**Problem:**
A faithful copy of all the entries is required, with no pictures in it.

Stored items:
- - - -

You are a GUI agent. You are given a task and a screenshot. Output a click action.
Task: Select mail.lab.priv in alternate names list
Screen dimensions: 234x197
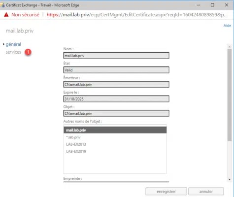115,130
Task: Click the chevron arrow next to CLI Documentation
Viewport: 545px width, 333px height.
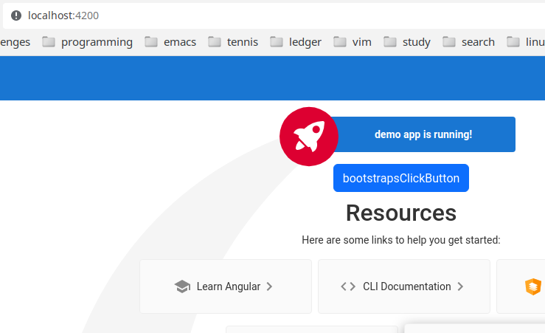Action: [x=460, y=286]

- - - -

**Response below:**
You are a GUI agent. You are given a task and a screenshot. Output a click action.
Task: Select mail.lab.priv in alternate names list
Screen dimensions: 234x197
115,130
Task: Click the chevron arrow next to CLI Documentation
Viewport: 545px width, 333px height.
Action: [x=460, y=286]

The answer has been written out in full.